• [STATED PROBLEM]: Pick out every line in the listing that contains the string "dimensions" and copy each one in full.

Data entries
— START —

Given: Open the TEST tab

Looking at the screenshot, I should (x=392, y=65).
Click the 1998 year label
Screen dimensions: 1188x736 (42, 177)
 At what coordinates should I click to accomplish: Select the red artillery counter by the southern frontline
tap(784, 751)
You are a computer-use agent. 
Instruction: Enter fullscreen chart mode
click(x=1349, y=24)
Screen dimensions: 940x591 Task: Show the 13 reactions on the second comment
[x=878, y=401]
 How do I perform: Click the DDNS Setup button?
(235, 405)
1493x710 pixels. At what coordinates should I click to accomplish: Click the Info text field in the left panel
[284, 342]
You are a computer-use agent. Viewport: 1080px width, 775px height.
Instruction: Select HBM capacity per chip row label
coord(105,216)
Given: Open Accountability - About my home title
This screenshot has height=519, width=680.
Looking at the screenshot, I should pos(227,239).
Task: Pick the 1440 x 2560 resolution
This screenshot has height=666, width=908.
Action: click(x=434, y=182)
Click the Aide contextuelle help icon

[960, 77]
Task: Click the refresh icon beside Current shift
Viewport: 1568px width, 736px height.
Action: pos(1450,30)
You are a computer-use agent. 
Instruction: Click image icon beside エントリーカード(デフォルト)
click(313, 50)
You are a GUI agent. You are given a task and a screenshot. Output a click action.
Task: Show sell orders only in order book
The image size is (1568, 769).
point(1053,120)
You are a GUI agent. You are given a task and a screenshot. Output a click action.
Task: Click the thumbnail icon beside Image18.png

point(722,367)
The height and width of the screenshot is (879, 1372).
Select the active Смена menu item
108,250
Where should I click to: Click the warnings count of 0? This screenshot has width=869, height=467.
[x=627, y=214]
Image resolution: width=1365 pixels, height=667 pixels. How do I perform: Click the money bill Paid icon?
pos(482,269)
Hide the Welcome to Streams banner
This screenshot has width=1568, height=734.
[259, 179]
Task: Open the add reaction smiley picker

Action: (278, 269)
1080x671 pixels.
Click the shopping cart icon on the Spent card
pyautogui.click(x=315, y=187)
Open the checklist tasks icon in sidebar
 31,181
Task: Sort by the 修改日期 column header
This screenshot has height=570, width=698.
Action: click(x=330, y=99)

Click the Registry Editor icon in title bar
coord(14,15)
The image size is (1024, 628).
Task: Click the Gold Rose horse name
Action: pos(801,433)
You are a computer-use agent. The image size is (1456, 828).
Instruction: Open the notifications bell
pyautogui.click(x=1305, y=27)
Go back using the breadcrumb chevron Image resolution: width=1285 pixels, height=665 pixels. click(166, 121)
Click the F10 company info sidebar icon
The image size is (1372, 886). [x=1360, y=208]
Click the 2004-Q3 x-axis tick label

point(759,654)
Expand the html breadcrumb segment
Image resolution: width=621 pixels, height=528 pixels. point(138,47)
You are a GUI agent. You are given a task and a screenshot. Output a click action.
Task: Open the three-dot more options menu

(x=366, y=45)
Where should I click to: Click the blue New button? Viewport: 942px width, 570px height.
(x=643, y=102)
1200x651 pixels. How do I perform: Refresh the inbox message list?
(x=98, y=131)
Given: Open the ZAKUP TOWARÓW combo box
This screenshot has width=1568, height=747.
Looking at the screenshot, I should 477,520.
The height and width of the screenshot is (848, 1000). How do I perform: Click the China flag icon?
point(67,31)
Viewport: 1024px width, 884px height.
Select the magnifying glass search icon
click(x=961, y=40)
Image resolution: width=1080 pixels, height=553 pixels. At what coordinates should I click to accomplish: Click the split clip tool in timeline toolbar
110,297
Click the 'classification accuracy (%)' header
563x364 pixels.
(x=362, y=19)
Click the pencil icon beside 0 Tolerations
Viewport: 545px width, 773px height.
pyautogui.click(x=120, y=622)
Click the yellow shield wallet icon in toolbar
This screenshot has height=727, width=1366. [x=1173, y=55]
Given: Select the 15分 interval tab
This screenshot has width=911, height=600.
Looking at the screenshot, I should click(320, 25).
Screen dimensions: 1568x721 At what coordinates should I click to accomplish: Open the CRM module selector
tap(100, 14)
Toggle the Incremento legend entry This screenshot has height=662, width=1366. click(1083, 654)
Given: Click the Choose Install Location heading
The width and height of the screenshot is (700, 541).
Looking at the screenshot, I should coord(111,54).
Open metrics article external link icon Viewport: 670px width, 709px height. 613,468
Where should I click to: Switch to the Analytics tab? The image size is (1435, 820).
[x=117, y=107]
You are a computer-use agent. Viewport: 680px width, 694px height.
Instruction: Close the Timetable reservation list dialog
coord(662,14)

— END —

• [TASK ANSWER]:
Screen dimensions: 1188x736 (42, 177)
Screen dimensions: 940x591 Task: Show the 13 reactions on the second comment
Screen dimensions: 1568x721 At what coordinates should I click to accomplish: Open the CRM module selector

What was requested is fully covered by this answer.